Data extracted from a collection

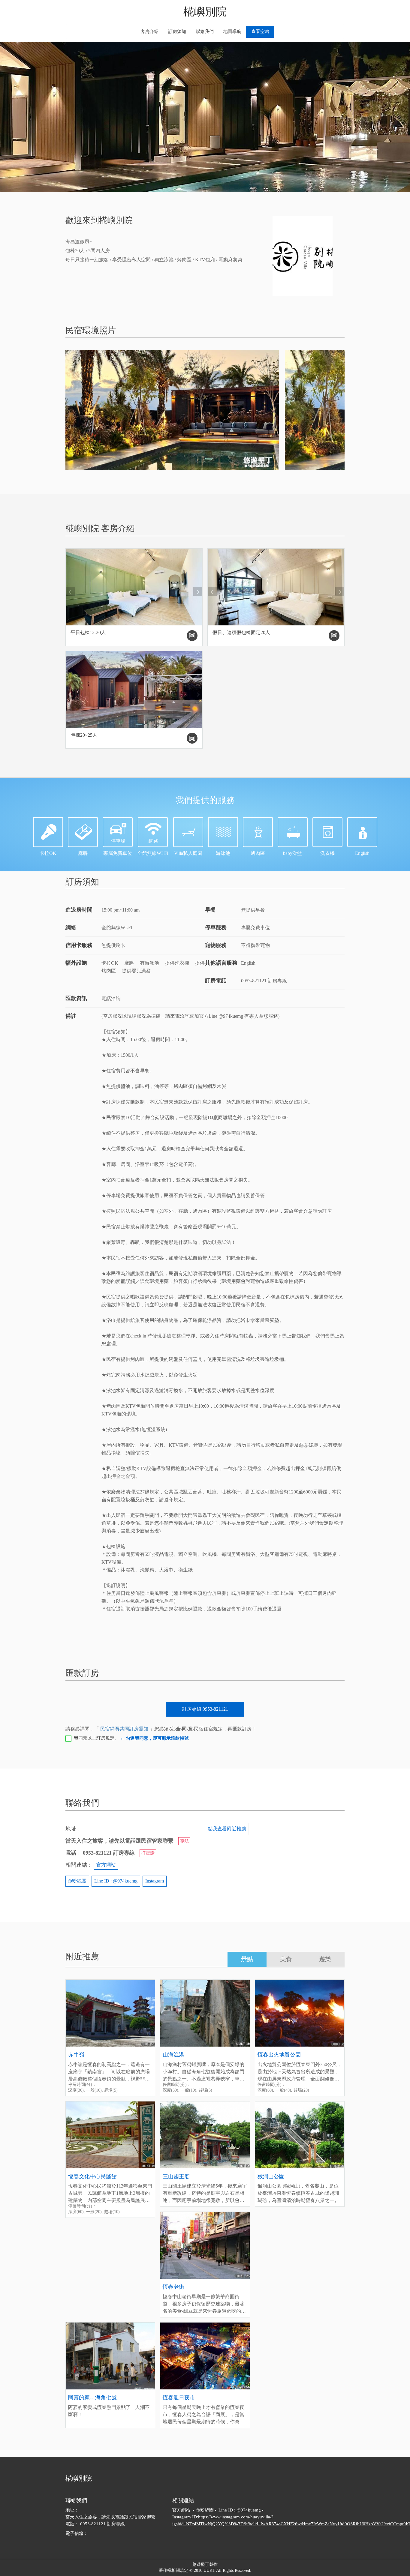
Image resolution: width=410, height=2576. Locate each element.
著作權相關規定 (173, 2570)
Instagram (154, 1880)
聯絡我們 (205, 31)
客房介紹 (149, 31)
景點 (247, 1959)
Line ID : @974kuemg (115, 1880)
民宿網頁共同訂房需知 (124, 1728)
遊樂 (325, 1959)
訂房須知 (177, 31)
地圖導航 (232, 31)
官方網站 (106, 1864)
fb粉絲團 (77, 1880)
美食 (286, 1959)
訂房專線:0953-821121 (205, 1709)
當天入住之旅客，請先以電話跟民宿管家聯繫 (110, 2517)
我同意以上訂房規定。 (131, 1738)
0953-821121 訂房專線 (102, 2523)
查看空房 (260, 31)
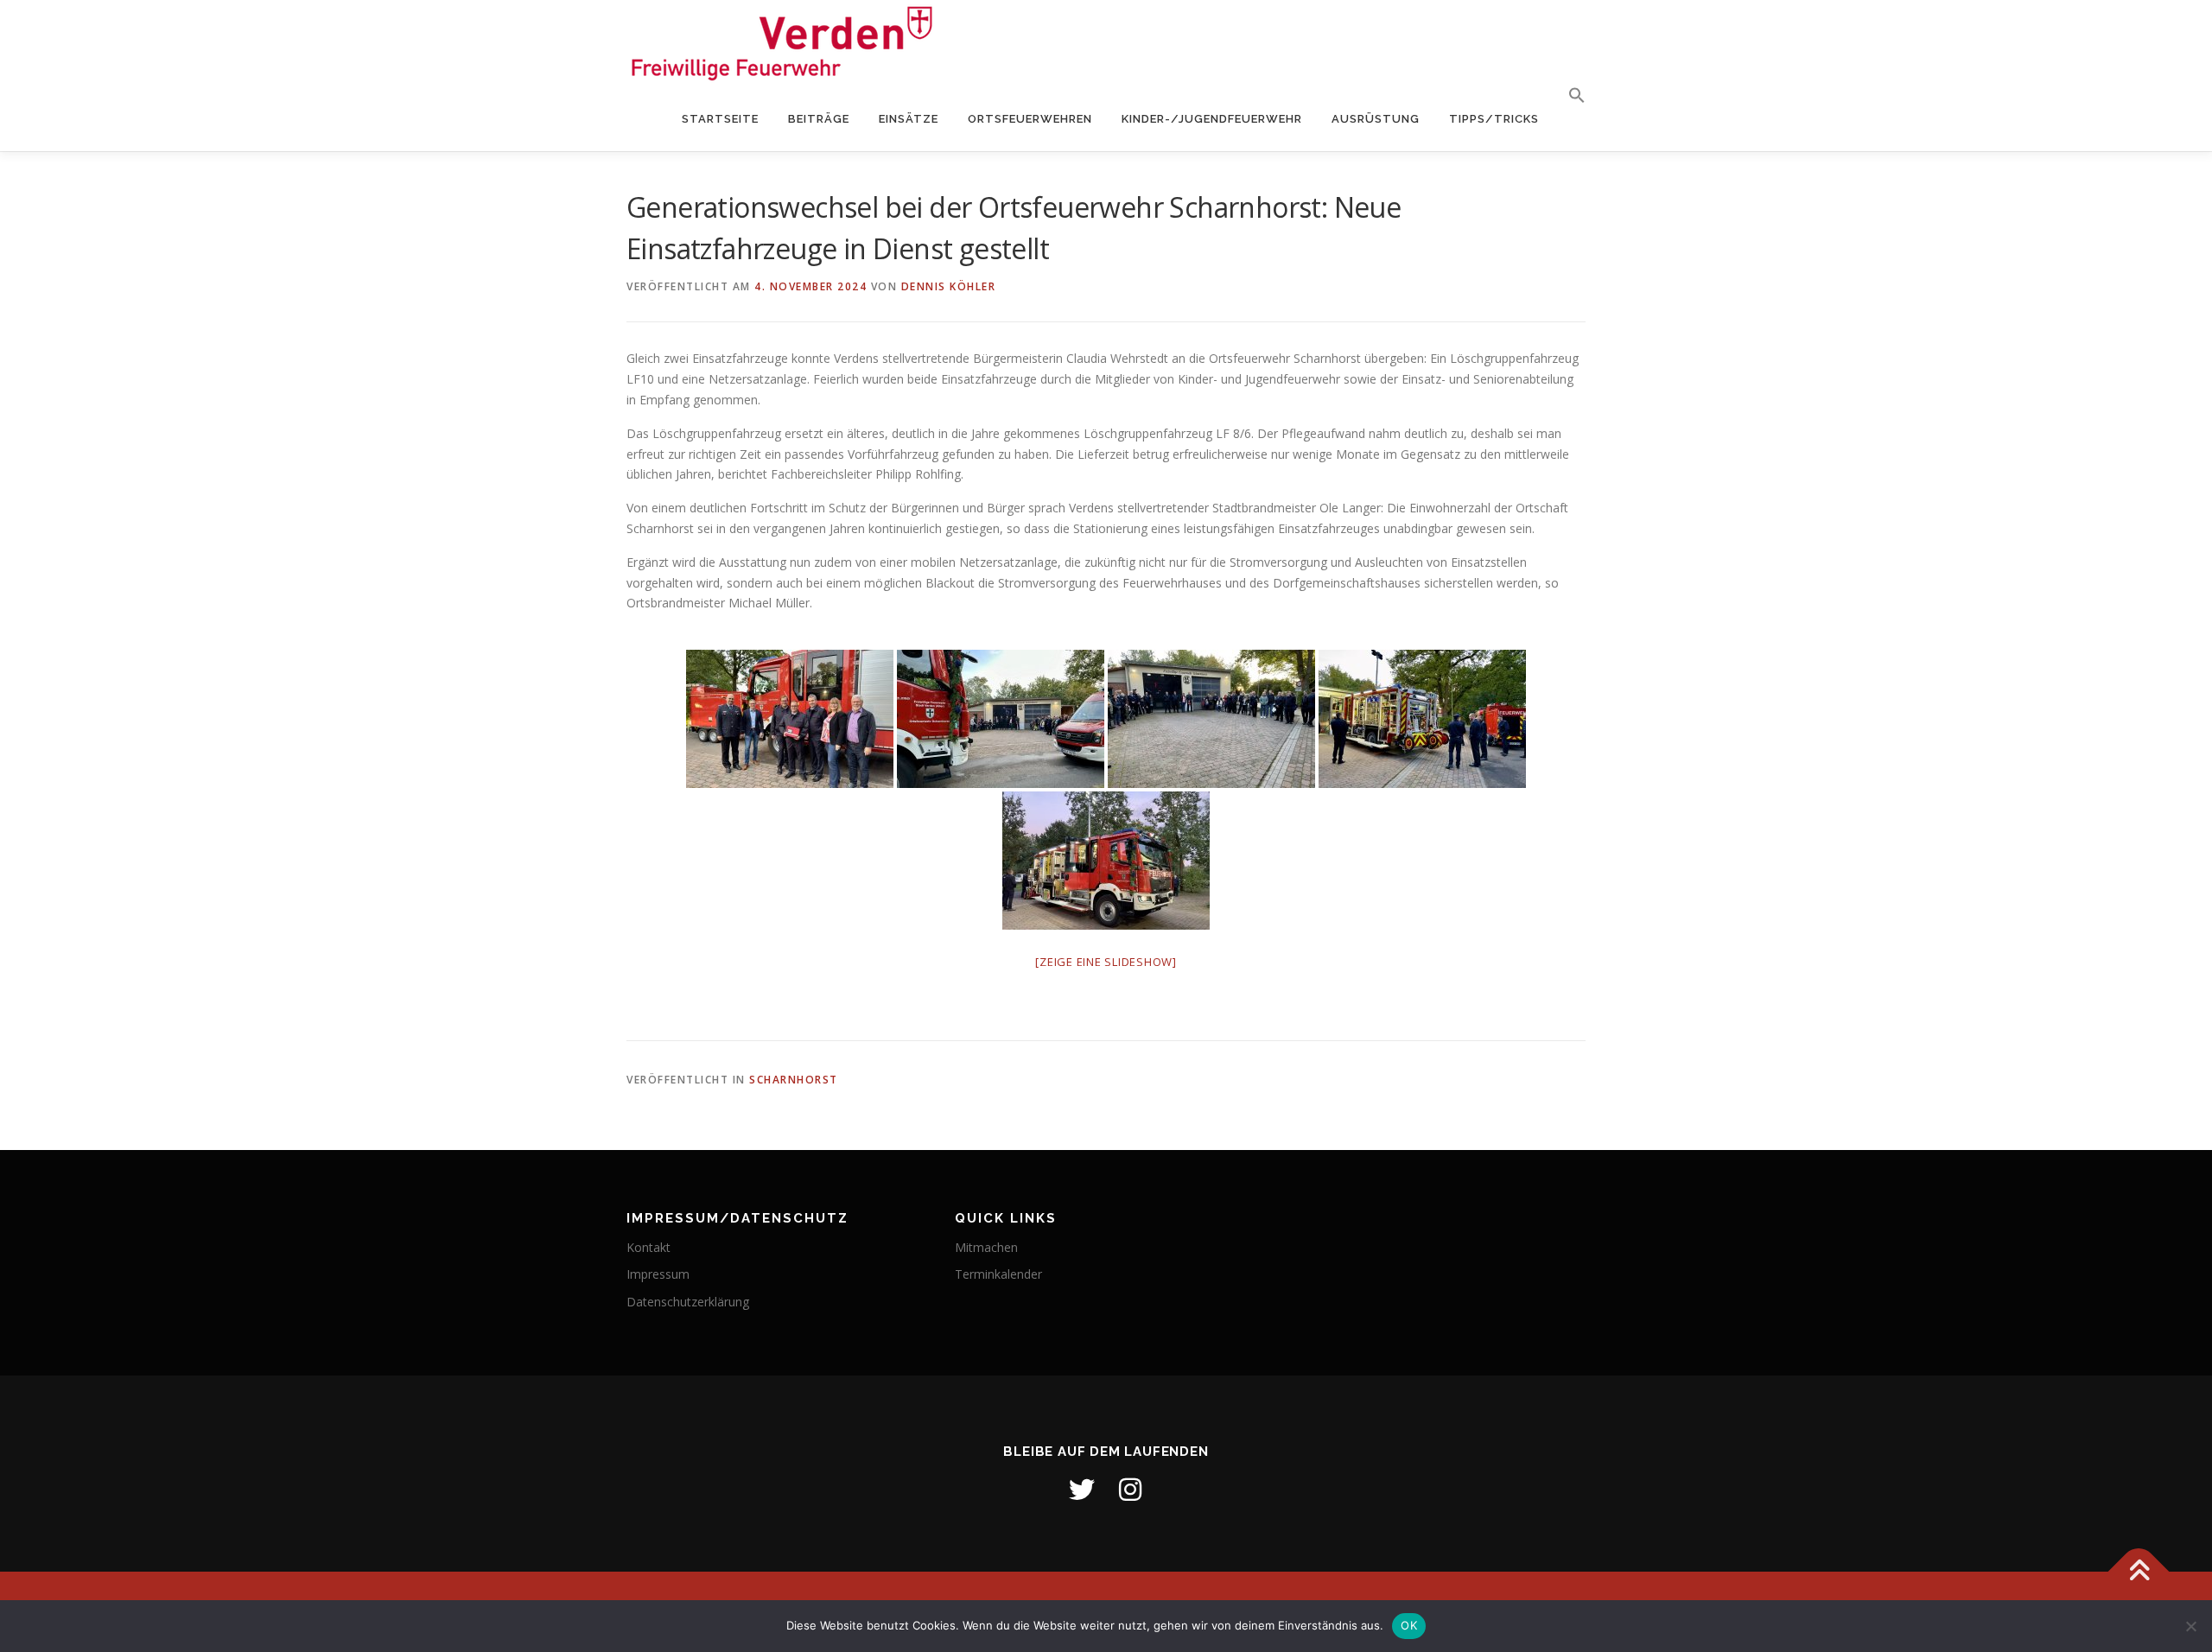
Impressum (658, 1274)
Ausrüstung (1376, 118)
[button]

What you have to do: Take the entries above and return only the lines from the one with "聯絡我們 (205, 31)" to the one with "當天入住之旅客，請先以電話跟民宿管家聯繫 (110, 2517)", both included, unchanged.

Exercise answer:
聯絡我們 (205, 31)
客房介紹 (149, 31)
景點 (247, 1959)
Line ID : @974kuemg (115, 1880)
民宿網頁共同訂房需知 (124, 1728)
遊樂 (325, 1959)
訂房須知 (177, 31)
地圖導航 (232, 31)
官方網站 (106, 1864)
fb粉絲團 (77, 1880)
美食 (286, 1959)
訂房專線:0953-821121 (205, 1709)
當天入住之旅客，請先以電話跟民宿管家聯繫 (110, 2517)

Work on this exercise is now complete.